## Text block

Martin Andrew Dillon

General Sir Martin Andrew Dillon, GCB CSI (19 June 1826–1913) was a senior officer of Irish extraction in the British Army.[1]

He was the son of Major Andrew Dillon and entered the British Army in 1843.

He was present as a captain at the Siege of Lucknow during the Indian Mutiny of 1857 and as a major in the subsequent Oudh campaign of 1858. In the China Campaign of 1860 he served as an assistant adjutant-general on the staff of Major-General Sir Robert Napier and as the latter's military secretary in India and Abbysinia. He was Aide-de-Camp to Queen Victoria from 1868 to 1878 [2] when, now promoted Major-general, he was appointed assistant military secretary to Prince George, Duke of Cambridge.

## Required task 1
Decide whether each statement agrees with the biography of Martin Andrew Dillon, answering yes or no and quoting the deciding words: (a) He entered the British Army in 1843. (b) He was present as a major at the Siege of Lucknow. (c) He served as Aide-de-Camp to Queen Victoria from 1868 to 1878.
The listing after this point is unrelated to the biography of Martin Andrew Dillon.

## Material for this exercise
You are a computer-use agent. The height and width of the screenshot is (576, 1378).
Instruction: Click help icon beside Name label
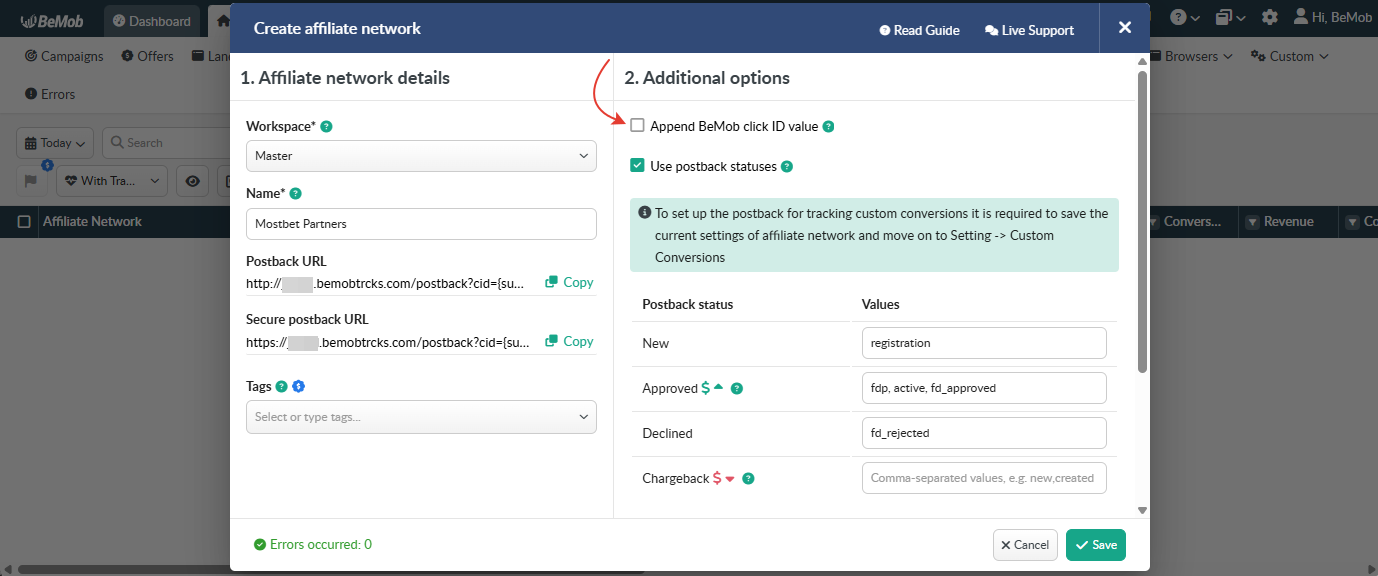click(296, 194)
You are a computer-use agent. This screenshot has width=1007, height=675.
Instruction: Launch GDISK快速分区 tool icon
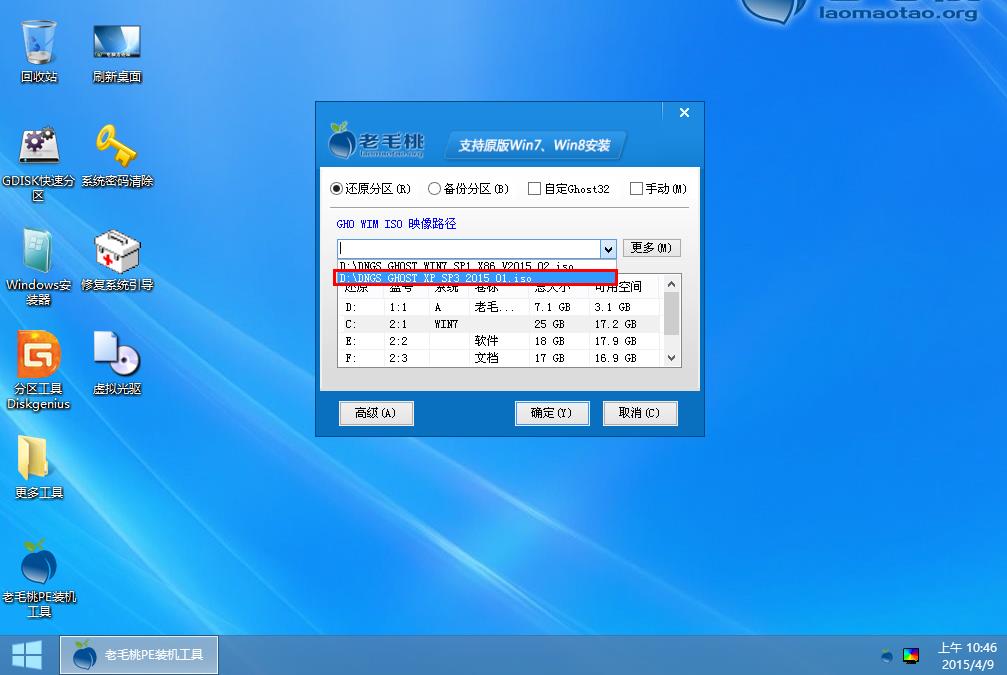[x=38, y=147]
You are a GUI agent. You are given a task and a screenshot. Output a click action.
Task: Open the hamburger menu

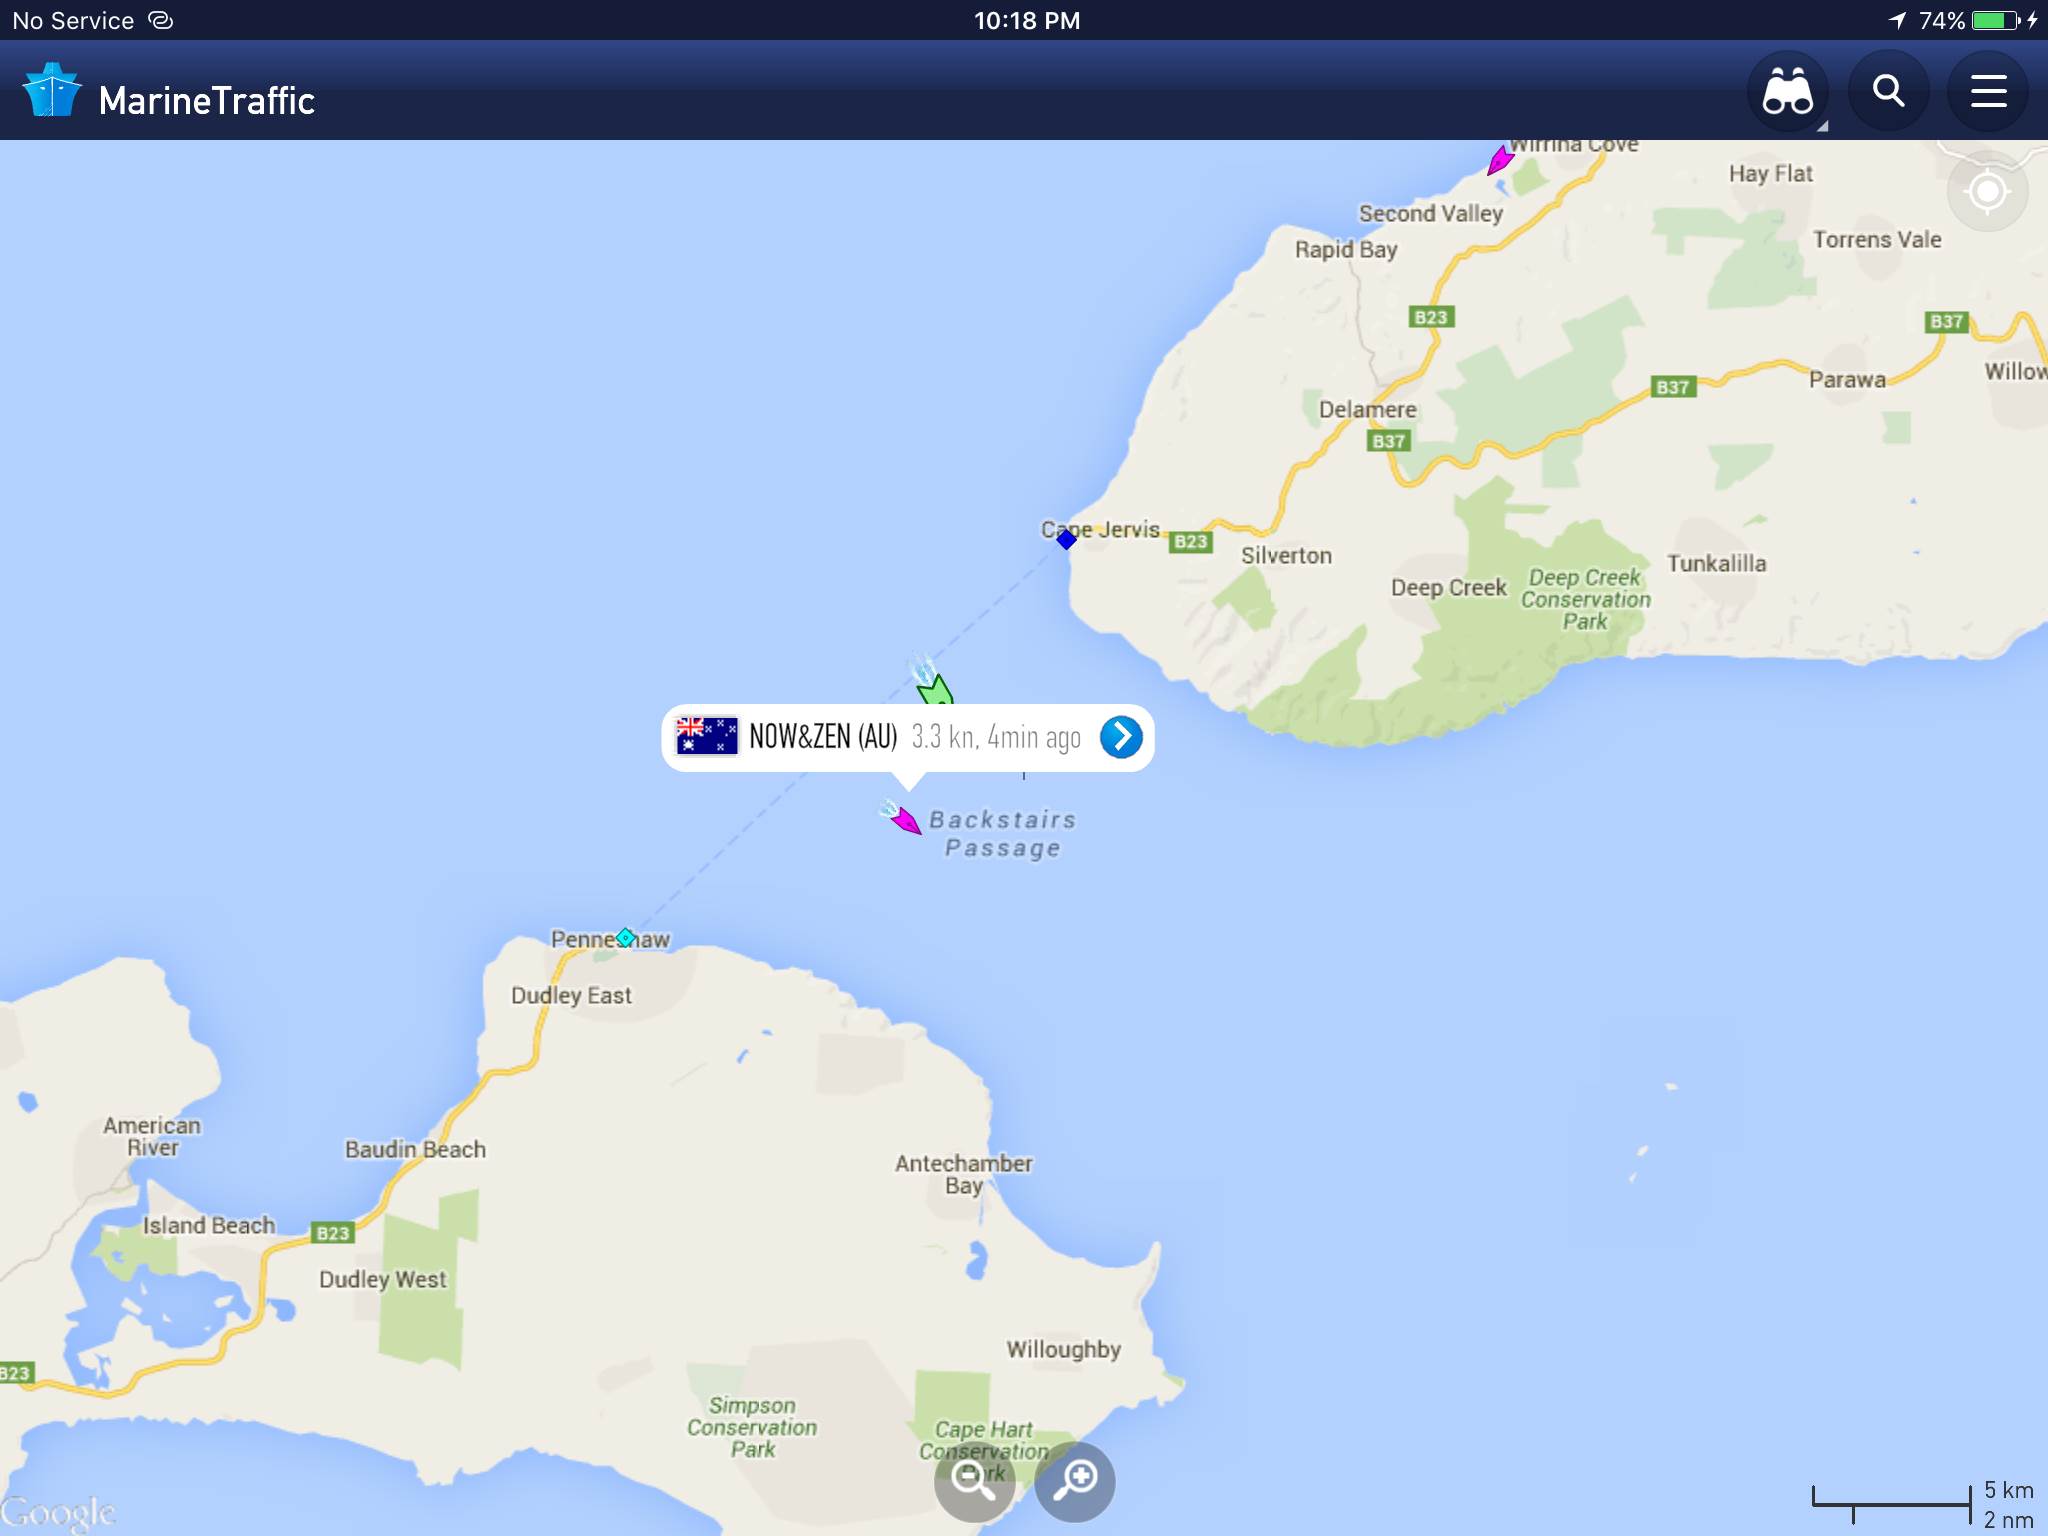(1988, 92)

## Required task 2
Output every line of the listing in Block 1 without any change, leaving out the pictures.

## Correct result 1
(a) Yes: "entered the British Army in 1843"
(b) No: "He was present as a captain at the Siege of Lucknow"
(c) Yes: "He was Aide-de-Camp to Queen Victoria from 1868 to 1878"

## Correct result 2
You are a computer-use agent. The height and width of the screenshot is (576, 1378).
Instruction: Click help icon beside Name label
click(296, 194)
You are a computer-use agent. This screenshot has width=1007, height=675.
Instruction: Launch GDISK快速分区 tool icon
[x=38, y=147]
You are a GUI agent. You are given a task and a screenshot. Output a click action.
Task: Open the hamburger menu

(1988, 92)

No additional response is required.